> **Problem requirements**
Give the listing again in full, matching it character for character.

> **Exercise material**
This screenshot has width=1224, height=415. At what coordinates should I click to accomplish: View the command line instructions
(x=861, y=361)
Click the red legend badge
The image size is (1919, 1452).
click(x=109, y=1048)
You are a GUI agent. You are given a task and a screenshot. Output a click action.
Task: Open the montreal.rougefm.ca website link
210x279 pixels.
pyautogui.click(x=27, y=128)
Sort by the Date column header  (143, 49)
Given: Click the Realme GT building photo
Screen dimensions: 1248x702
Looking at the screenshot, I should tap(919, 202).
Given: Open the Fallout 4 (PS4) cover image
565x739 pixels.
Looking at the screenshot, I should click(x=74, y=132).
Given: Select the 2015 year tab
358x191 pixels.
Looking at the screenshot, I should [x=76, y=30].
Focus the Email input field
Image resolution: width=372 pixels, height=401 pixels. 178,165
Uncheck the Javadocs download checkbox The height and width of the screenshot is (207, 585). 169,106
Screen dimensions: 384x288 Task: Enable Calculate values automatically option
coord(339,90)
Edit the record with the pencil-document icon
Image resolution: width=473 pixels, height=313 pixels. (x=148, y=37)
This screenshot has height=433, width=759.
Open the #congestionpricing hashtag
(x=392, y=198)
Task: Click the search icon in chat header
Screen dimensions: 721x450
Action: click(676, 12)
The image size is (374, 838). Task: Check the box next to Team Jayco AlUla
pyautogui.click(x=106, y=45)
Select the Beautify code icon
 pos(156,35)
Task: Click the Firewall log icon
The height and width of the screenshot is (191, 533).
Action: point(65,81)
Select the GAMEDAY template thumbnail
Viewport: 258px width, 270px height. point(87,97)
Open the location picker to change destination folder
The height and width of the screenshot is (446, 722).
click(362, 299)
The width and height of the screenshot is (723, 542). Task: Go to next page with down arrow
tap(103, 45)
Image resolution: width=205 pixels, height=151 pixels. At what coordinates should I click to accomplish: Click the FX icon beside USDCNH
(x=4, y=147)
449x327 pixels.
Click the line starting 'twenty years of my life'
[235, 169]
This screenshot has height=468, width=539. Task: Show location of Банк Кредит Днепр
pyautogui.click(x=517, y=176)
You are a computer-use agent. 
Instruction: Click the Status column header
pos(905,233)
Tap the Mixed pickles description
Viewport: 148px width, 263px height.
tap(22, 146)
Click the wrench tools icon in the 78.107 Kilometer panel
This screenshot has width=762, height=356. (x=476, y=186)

> **Exercise solution**
This screenshot has width=1224, height=415. At what coordinates should I click to accomplish: View the command line instructions
(x=861, y=361)
Click the red legend badge
The image size is (1919, 1452).
click(x=109, y=1048)
You are a GUI agent. You are given a task and a screenshot. Output a click action.
Task: Open the montreal.rougefm.ca website link
210x279 pixels.
pyautogui.click(x=27, y=128)
Sort by the Date column header  (143, 49)
Given: Click the Realme GT building photo
Screen dimensions: 1248x702
Looking at the screenshot, I should tap(919, 202).
Given: Open the Fallout 4 (PS4) cover image
565x739 pixels.
Looking at the screenshot, I should click(x=74, y=132).
Given: Select the 2015 year tab
358x191 pixels.
Looking at the screenshot, I should [x=76, y=30].
Focus the Email input field
Image resolution: width=372 pixels, height=401 pixels. 178,165
Uncheck the Javadocs download checkbox The height and width of the screenshot is (207, 585). 169,106
Screen dimensions: 384x288 Task: Enable Calculate values automatically option
coord(339,90)
Edit the record with the pencil-document icon
Image resolution: width=473 pixels, height=313 pixels. (x=148, y=37)
This screenshot has height=433, width=759.
Open the #congestionpricing hashtag
(x=392, y=198)
Task: Click the search icon in chat header
Screen dimensions: 721x450
Action: click(676, 12)
The image size is (374, 838). Task: Check the box next to Team Jayco AlUla
pyautogui.click(x=106, y=45)
Select the Beautify code icon
 pos(156,35)
Task: Click the Firewall log icon
The height and width of the screenshot is (191, 533).
Action: point(65,81)
Select the GAMEDAY template thumbnail
Viewport: 258px width, 270px height. point(87,97)
Open the location picker to change destination folder
The height and width of the screenshot is (446, 722).
click(362, 299)
The width and height of the screenshot is (723, 542). Task: Go to next page with down arrow
tap(103, 45)
Image resolution: width=205 pixels, height=151 pixels. At what coordinates should I click to accomplish: Click the FX icon beside USDCNH
(x=4, y=147)
449x327 pixels.
Click the line starting 'twenty years of my life'
[235, 169]
This screenshot has height=468, width=539. Task: Show location of Банк Кредит Днепр
pyautogui.click(x=517, y=176)
You are a computer-use agent. 
Instruction: Click the Status column header
pos(905,233)
Tap the Mixed pickles description
Viewport: 148px width, 263px height.
tap(22, 146)
Click the wrench tools icon in the 78.107 Kilometer panel
This screenshot has width=762, height=356. (x=476, y=186)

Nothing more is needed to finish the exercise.